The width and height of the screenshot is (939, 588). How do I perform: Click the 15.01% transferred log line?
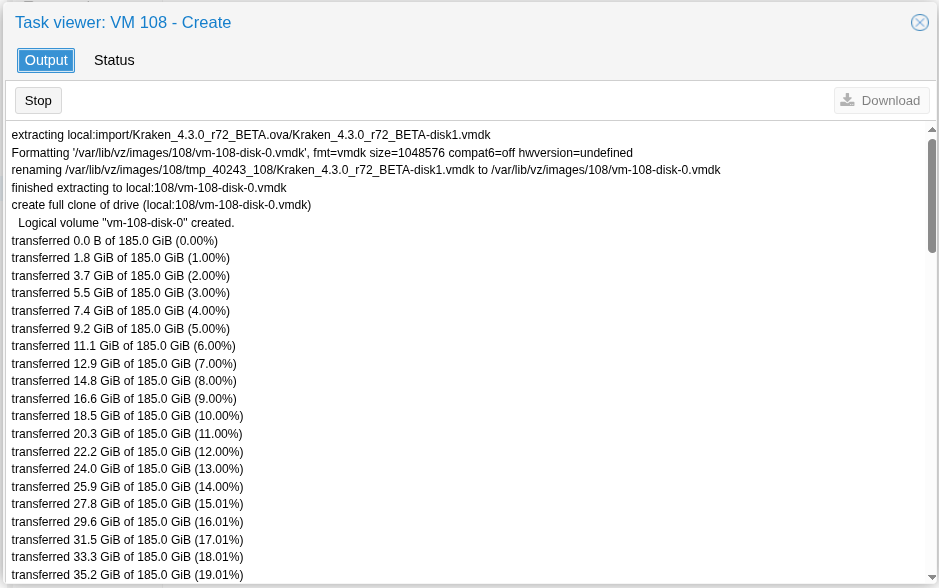point(127,504)
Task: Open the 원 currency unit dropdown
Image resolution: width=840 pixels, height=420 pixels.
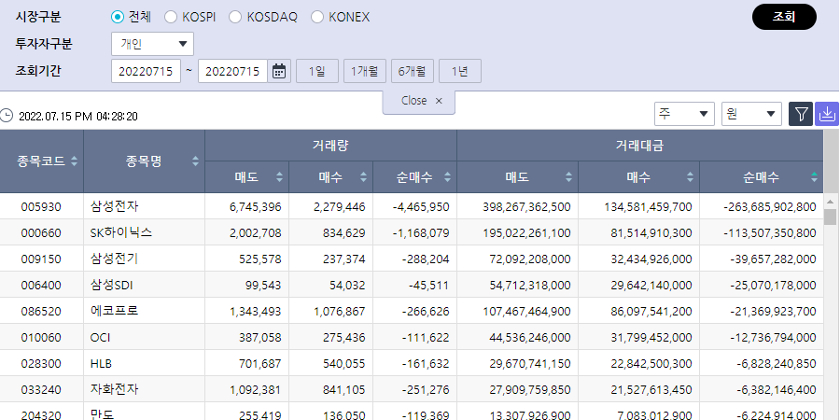Action: 751,114
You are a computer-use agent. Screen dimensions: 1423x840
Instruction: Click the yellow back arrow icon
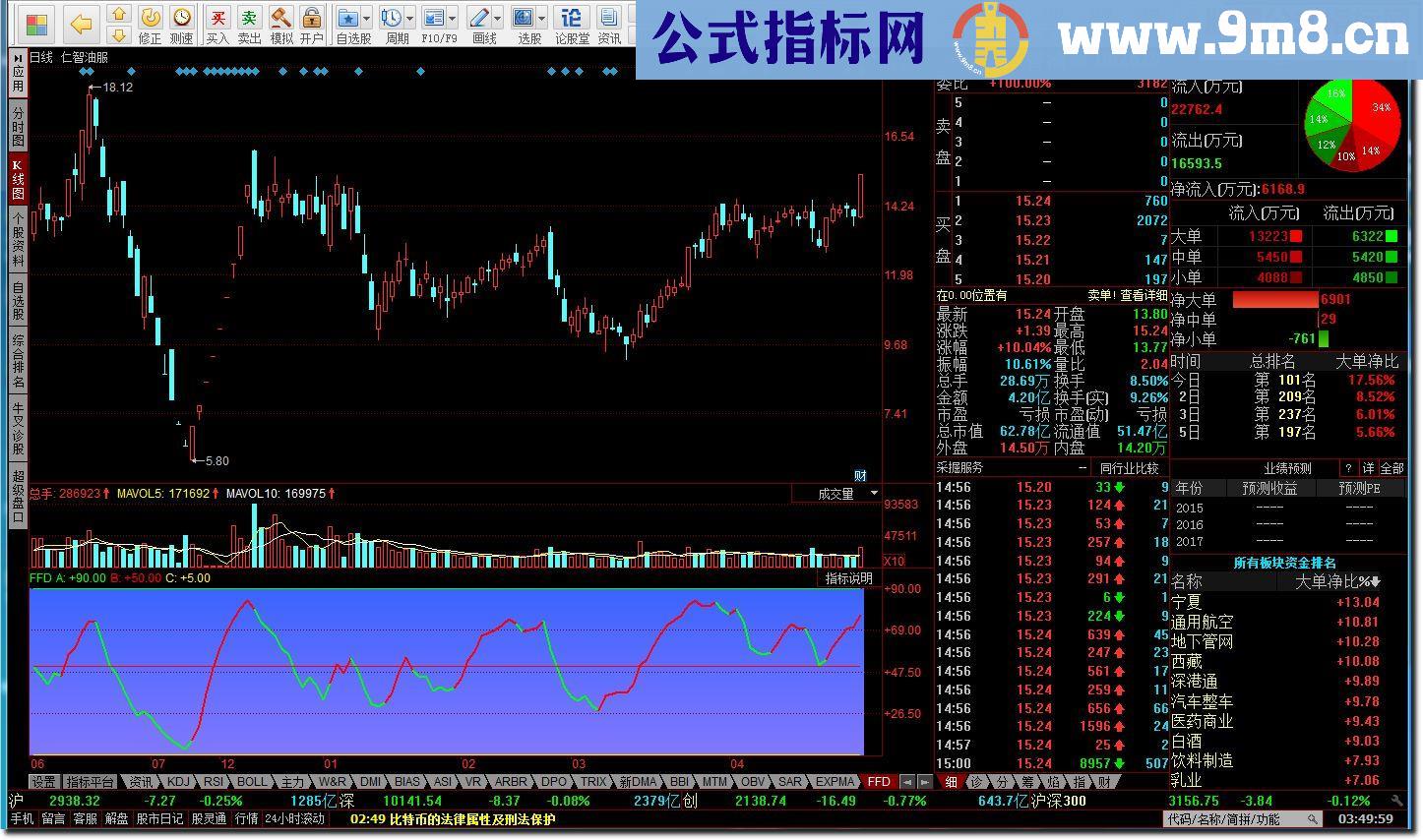(82, 24)
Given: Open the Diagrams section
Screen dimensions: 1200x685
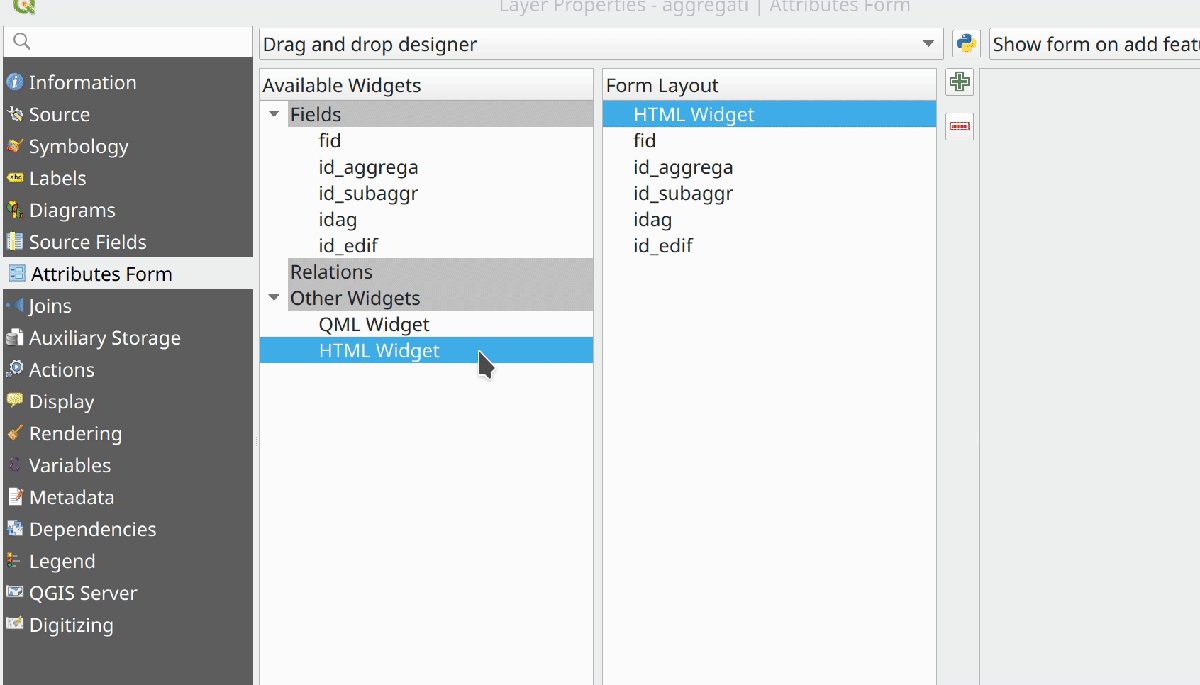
------------------------------------------------
§ **Task to complete**
Return the lines above exactly; the images are not part of the copy.

§ **Solved problem**
The width and height of the screenshot is (939, 588). How do I perform: Click the 15.01% transferred log line?
point(127,504)
Task: Open the 원 currency unit dropdown
Image resolution: width=840 pixels, height=420 pixels.
Action: 751,114
You are a computer-use agent. Screen dimensions: 1423x840
Instruction: Click the yellow back arrow icon
(82, 24)
Given: Open the Diagrams section
Screen dimensions: 1200x685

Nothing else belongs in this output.